**課題文**
以下のリストのうち、「Click the Software & Technology group logo」を含む行から「will (x=523, y=19).」を含む行までを取り出し、「Pricing」を「Contact」に置き換えて書き直す。ほかの部分はすべてそのままにし、この範囲の行だけを示す。

**データ部**
□ □ □ □ □ □ □

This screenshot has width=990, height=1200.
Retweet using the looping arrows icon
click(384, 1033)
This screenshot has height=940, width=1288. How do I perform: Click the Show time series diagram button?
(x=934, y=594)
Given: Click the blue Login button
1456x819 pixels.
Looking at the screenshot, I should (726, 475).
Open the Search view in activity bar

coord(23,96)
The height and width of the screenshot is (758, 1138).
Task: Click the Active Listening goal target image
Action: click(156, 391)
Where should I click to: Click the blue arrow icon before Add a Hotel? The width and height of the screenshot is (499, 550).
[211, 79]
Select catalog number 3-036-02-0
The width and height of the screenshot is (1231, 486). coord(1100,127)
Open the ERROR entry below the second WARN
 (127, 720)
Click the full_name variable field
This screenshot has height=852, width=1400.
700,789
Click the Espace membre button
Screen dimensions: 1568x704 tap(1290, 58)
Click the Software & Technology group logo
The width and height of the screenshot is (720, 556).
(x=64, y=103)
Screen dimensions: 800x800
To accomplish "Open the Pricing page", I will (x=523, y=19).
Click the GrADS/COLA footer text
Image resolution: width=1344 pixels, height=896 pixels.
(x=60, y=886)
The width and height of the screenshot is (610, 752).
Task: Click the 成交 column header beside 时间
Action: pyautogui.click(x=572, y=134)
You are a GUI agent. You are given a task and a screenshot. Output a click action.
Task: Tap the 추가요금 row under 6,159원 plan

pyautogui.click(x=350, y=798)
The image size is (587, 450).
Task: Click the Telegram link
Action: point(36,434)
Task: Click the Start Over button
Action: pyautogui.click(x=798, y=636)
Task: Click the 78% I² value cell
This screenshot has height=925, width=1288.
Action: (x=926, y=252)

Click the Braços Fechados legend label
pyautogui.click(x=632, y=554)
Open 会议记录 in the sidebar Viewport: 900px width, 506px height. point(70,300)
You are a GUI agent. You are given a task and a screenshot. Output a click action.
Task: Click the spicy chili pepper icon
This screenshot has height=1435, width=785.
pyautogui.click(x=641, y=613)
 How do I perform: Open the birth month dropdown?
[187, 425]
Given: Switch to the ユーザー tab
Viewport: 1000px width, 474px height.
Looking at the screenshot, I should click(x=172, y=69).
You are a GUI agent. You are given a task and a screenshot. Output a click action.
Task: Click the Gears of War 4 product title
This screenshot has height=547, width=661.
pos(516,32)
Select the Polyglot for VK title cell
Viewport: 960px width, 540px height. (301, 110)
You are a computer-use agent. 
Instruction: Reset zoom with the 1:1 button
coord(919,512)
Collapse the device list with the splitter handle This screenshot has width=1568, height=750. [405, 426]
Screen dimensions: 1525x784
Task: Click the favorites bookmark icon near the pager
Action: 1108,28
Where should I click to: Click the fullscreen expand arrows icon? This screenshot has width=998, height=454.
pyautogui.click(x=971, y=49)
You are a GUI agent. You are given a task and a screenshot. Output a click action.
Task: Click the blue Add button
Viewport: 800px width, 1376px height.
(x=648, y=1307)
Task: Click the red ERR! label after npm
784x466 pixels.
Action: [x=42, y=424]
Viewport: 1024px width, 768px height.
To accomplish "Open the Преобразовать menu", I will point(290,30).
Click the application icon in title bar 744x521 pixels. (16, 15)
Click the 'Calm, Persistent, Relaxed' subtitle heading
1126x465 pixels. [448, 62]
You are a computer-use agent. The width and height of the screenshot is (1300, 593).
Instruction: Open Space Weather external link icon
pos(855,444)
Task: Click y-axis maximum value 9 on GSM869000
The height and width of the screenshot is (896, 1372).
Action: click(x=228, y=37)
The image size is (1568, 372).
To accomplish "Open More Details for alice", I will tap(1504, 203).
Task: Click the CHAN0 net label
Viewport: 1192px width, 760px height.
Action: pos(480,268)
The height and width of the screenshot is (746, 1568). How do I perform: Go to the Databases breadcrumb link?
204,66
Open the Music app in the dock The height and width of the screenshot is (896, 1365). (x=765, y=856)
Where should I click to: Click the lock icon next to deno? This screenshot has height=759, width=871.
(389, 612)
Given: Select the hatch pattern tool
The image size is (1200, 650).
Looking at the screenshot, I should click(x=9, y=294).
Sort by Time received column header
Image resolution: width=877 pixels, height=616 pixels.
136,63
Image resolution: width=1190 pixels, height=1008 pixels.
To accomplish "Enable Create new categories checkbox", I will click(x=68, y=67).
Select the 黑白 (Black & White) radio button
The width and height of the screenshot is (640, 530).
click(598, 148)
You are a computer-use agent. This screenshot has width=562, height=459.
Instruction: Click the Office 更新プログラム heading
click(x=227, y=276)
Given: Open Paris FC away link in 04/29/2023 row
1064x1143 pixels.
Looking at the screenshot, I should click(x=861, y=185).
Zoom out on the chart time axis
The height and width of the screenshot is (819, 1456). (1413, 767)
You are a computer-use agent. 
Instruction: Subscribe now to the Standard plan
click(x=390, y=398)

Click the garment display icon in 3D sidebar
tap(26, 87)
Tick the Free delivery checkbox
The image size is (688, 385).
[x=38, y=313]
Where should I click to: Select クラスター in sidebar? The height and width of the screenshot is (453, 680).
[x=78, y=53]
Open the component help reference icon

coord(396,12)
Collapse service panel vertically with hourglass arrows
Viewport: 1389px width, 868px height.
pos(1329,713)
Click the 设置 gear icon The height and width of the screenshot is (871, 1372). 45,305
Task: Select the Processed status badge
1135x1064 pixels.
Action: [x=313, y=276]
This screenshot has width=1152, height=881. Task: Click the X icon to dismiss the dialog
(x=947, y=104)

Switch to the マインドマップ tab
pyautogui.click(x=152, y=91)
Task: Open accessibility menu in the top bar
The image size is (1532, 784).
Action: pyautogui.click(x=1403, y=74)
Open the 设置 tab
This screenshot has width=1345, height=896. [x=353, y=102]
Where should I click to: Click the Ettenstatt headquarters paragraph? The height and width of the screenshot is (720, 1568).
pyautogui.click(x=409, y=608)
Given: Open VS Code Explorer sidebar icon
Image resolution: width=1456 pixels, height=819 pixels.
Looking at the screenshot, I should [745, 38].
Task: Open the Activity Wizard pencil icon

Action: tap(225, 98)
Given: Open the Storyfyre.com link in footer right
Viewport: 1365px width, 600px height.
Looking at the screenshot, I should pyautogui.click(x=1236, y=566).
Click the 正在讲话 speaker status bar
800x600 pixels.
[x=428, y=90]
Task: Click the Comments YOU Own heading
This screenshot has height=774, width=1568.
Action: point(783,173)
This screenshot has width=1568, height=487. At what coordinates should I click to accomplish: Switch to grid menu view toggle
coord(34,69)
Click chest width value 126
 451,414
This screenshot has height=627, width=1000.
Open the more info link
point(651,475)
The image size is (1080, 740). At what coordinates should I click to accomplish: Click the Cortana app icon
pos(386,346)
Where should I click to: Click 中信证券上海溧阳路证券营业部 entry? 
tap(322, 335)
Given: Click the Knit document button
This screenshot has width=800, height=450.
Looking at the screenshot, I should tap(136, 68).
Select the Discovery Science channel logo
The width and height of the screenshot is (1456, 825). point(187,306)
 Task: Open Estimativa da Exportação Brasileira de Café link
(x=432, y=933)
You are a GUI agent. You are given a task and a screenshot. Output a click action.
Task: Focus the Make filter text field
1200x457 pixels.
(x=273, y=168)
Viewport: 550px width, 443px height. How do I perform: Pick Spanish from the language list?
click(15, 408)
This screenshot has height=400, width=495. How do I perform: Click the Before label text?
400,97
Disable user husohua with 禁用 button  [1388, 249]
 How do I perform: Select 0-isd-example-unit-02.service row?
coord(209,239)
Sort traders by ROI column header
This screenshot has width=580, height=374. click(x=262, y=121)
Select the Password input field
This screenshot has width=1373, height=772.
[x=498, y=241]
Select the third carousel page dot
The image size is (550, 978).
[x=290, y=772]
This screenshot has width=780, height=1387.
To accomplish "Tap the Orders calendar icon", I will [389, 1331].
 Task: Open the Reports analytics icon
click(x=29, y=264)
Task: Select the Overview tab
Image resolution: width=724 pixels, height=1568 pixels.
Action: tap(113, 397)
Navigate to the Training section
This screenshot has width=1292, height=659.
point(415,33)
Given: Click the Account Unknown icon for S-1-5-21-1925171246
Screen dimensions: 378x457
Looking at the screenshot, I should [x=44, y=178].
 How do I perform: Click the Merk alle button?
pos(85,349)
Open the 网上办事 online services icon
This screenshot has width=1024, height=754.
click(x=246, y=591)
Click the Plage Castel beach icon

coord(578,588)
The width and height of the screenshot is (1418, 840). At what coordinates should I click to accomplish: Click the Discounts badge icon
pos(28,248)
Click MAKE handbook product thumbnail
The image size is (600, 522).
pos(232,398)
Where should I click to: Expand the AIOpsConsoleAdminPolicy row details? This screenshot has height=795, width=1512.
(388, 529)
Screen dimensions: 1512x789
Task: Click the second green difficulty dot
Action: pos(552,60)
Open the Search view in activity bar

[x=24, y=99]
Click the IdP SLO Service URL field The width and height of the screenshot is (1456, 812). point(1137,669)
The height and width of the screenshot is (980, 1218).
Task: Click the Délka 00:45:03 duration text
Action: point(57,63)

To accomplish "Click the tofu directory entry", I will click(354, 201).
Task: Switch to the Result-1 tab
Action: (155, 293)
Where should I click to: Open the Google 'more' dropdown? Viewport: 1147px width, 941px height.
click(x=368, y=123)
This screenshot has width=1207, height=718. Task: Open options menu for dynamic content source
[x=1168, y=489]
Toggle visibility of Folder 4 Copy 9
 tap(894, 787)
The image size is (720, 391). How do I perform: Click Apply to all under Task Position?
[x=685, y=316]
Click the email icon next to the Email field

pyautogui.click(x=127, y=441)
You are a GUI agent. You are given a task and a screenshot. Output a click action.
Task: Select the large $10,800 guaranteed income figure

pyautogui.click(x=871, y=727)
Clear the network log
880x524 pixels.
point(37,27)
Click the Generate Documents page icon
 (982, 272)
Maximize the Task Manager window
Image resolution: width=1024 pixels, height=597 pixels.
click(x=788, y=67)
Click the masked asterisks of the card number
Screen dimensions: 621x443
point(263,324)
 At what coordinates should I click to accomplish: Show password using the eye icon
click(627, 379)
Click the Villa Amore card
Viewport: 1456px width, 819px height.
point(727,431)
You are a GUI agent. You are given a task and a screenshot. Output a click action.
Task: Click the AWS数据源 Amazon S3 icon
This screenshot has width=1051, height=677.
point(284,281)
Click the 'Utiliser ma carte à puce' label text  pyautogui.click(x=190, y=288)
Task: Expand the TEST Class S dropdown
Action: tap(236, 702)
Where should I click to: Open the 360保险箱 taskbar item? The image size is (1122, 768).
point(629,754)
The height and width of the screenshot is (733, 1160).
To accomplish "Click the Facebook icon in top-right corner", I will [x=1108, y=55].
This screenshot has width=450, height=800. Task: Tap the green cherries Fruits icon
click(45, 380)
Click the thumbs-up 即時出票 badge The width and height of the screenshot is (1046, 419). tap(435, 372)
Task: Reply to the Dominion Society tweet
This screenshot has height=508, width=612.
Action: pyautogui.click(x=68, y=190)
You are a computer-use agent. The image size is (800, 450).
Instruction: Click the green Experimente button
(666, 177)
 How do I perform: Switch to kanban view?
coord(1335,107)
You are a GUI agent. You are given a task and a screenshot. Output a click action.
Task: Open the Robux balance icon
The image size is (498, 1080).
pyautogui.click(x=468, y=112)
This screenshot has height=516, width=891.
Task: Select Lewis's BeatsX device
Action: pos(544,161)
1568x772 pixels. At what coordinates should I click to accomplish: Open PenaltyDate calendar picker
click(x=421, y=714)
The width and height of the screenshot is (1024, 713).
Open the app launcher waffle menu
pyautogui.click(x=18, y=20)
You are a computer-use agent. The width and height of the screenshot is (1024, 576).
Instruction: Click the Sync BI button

□ □ □ □ □ □ □

**出力結果**
Click the Software & Technology group logo
The width and height of the screenshot is (720, 556).
(x=64, y=103)
Screen dimensions: 800x800
To accomplish "Open the Contact page", I will (x=523, y=19).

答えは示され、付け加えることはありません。